ABOUT THIS TASK - Find every line in the records below that holds the word "Viewport", and copy it out.

RECORDS FOR THE TASK -
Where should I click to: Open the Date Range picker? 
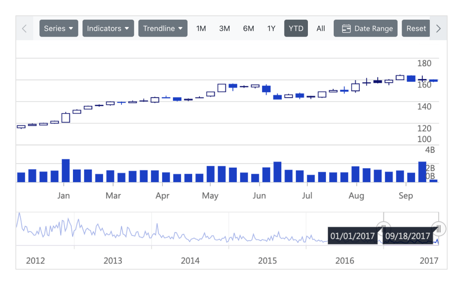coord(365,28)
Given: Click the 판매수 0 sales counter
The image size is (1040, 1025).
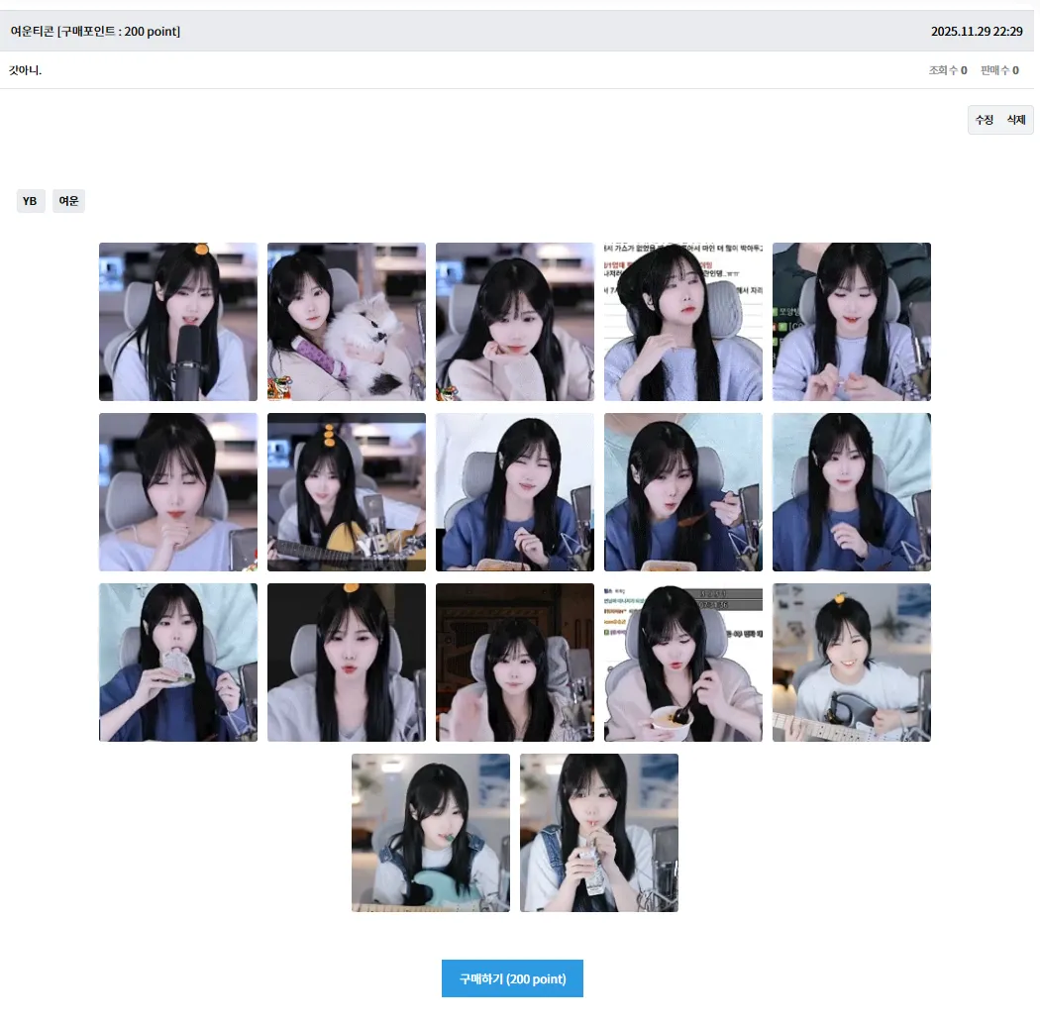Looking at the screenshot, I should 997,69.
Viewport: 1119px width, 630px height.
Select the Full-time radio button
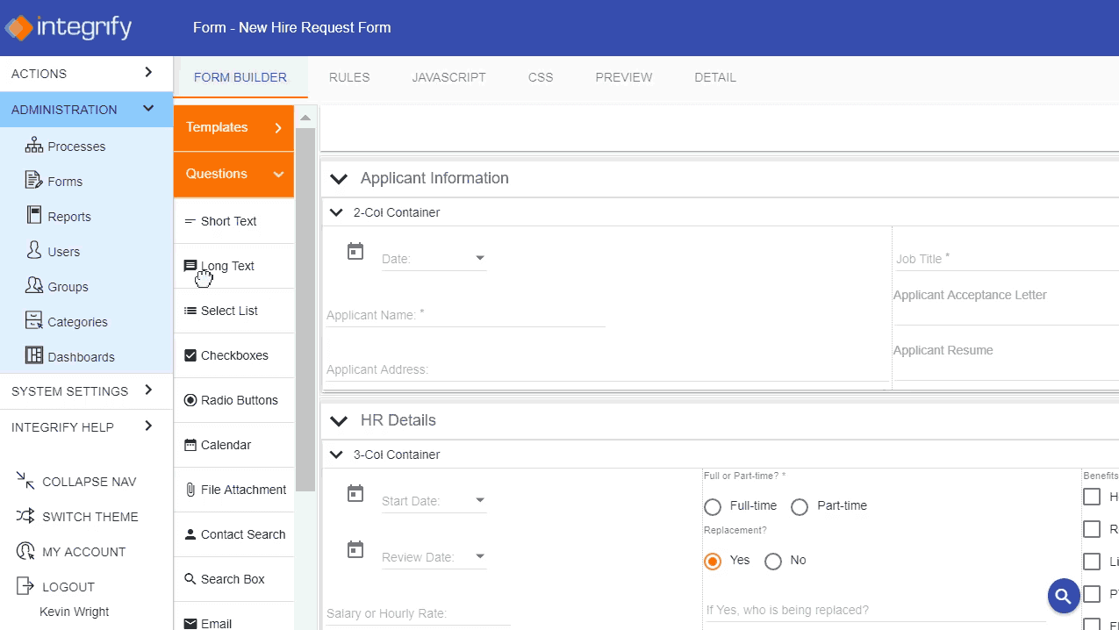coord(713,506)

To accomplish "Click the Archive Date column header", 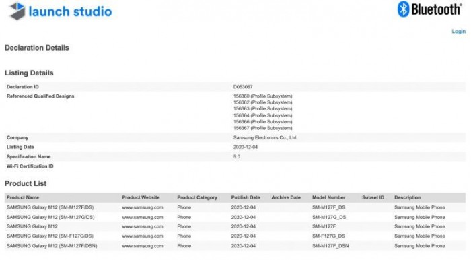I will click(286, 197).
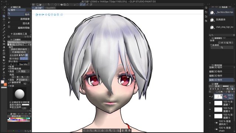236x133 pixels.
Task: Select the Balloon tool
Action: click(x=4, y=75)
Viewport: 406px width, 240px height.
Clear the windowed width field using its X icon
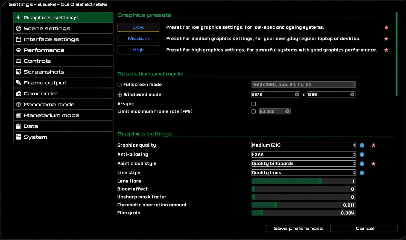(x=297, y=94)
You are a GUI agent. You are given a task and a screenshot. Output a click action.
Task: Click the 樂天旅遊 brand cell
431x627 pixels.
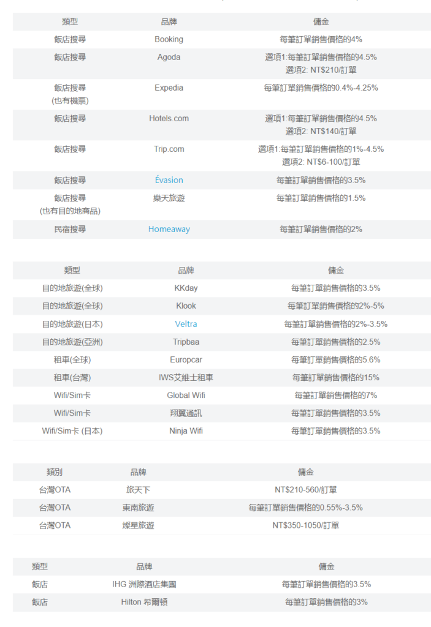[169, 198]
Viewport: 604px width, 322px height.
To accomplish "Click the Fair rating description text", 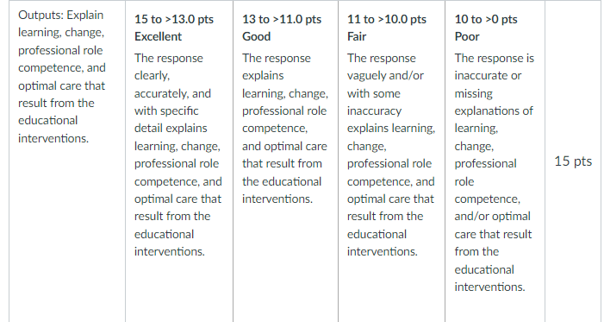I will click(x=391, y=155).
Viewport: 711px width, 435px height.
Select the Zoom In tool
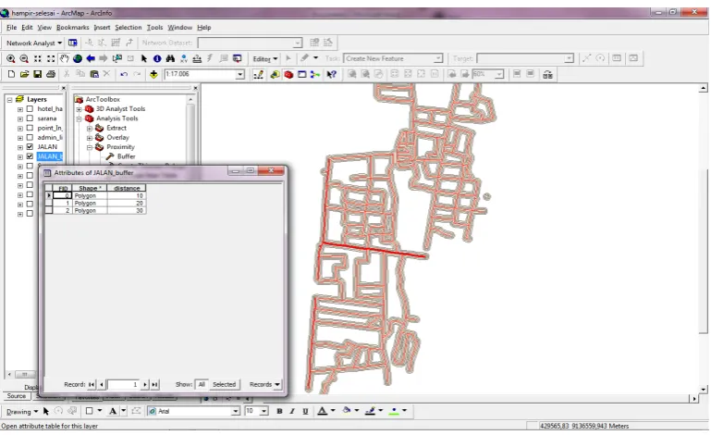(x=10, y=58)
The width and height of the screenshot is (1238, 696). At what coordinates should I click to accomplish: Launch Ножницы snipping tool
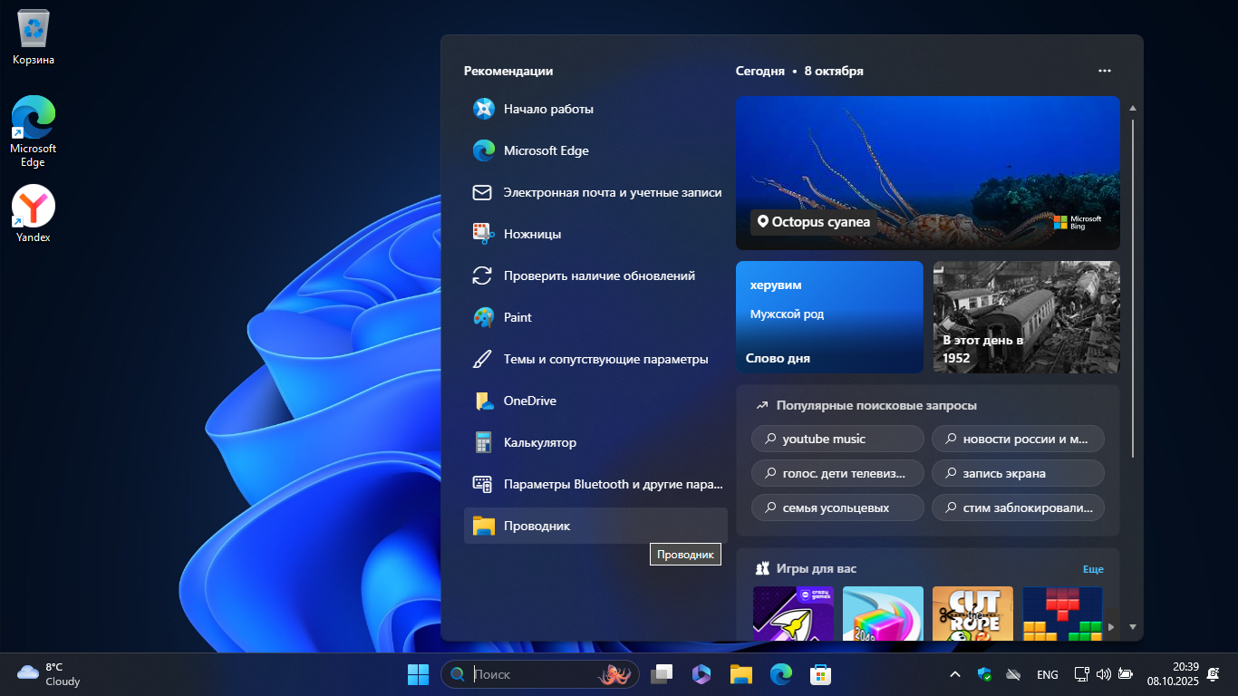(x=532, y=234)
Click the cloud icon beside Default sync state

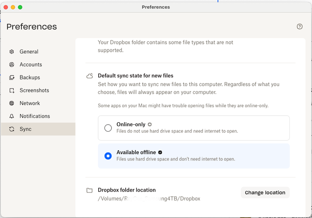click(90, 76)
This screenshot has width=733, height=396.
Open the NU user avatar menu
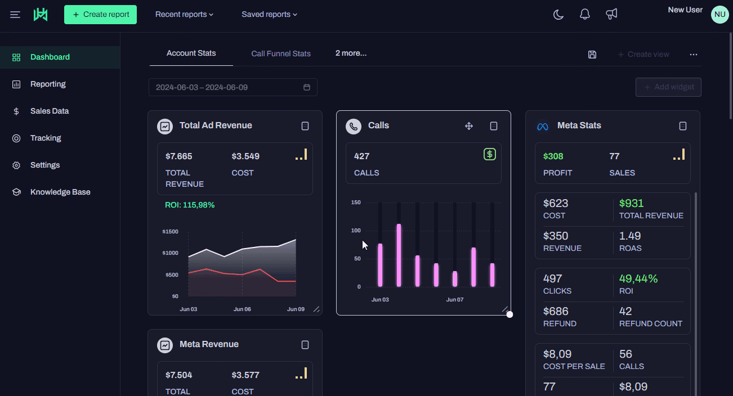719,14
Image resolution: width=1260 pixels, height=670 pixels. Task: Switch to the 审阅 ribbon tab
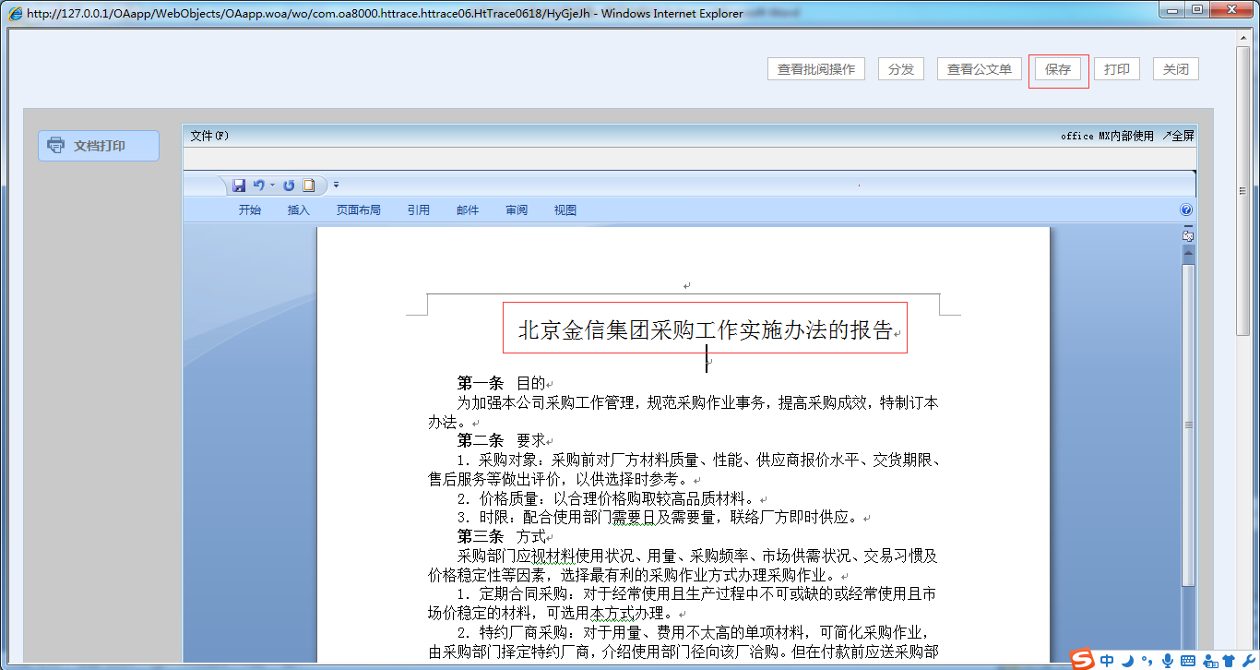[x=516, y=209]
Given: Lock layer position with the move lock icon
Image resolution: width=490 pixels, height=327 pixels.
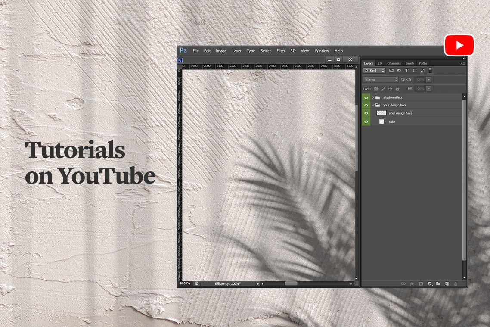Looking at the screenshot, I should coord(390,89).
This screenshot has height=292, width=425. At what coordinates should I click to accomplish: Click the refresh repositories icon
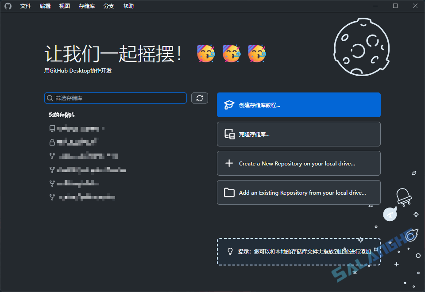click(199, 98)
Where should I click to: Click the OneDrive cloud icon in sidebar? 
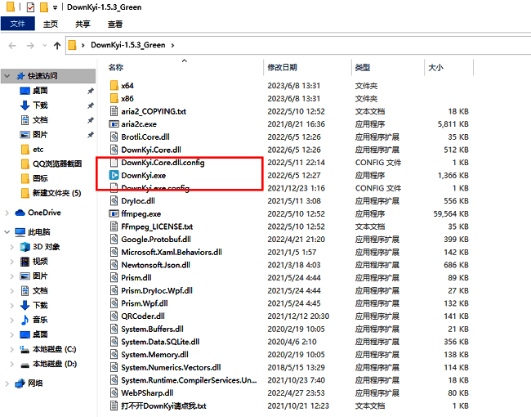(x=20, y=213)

TASK OUTPUT -
Viewport: 1119px width, 630px height.
Viewport: 406px width, 240px height.
Viewport: 604px width, 322px height.
Viewport: 711px width, 435px height.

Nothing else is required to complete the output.